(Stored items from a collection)

────────────────────

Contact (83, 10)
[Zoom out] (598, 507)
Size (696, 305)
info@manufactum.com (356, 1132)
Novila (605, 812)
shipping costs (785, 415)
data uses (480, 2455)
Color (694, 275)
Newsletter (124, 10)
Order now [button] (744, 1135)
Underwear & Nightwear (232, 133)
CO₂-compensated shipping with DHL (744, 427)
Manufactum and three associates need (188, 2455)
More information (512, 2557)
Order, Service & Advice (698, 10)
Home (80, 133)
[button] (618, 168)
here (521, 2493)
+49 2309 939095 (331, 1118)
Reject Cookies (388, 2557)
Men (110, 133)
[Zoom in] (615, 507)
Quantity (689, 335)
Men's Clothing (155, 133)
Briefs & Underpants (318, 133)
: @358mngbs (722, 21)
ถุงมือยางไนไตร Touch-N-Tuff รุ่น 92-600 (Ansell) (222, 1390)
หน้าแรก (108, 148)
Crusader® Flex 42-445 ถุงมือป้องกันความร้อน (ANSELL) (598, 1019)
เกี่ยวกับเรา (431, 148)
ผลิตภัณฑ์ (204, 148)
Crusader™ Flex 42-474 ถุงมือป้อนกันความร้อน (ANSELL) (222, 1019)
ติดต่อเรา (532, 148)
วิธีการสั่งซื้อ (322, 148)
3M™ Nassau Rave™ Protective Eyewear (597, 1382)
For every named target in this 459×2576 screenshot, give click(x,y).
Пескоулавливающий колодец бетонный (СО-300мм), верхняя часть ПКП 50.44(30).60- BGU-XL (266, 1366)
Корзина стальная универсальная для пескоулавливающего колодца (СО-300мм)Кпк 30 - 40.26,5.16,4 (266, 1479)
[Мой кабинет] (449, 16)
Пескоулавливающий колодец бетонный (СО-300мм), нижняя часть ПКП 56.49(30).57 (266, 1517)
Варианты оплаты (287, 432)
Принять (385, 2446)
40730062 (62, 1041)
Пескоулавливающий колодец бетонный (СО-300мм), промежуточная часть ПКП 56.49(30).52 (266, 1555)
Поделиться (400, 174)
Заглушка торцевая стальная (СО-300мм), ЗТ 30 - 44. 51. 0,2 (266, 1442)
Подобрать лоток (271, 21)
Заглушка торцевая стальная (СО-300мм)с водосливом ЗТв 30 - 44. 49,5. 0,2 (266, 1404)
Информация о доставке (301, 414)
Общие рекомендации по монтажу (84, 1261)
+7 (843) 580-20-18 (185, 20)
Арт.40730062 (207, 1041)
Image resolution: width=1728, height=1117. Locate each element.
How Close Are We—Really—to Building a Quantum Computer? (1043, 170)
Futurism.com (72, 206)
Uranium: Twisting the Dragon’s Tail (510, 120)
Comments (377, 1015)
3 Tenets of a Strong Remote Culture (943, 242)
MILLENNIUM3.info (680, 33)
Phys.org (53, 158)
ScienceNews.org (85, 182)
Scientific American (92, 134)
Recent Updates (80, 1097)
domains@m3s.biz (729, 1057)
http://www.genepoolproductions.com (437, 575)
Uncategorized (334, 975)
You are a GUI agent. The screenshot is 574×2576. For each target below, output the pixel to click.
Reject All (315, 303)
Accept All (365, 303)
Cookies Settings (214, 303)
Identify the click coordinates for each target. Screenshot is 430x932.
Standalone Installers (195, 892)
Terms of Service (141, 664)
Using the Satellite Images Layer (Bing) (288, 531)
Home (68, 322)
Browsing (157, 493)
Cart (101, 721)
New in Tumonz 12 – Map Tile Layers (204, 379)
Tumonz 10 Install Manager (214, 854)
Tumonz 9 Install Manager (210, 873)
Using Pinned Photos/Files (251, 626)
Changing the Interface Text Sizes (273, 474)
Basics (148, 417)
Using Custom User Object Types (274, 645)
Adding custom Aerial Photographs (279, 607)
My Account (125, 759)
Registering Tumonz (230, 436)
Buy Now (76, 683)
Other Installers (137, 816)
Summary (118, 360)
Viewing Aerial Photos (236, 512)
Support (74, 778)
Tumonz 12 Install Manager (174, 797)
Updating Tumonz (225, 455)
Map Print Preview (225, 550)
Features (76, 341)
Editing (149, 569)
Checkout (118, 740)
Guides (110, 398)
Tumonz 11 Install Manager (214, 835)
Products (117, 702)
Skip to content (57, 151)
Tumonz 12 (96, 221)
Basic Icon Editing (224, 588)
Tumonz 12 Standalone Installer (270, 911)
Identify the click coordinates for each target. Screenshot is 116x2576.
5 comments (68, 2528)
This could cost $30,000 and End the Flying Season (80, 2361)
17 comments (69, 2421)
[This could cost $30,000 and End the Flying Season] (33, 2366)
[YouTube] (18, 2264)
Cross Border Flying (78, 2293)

────────────────────

(Directions)
Each line in the entries above, starting at the line with "3 Tenets of" and ending at the line with "Accept All (365, 303)", is to be printed exactly, and only those lines.

(Solution below)
3 Tenets of a Strong Remote Culture (943, 242)
MILLENNIUM3.info (680, 33)
Phys.org (53, 158)
ScienceNews.org (85, 182)
Scientific American (92, 134)
Recent Updates (80, 1097)
domains@m3s.biz (729, 1057)
http://www.genepoolproductions.com (437, 575)
Uncategorized (334, 975)
You are a GUI agent. The screenshot is 574×2576. For each target below, output the pixel to click.
Reject All (315, 303)
Accept All (365, 303)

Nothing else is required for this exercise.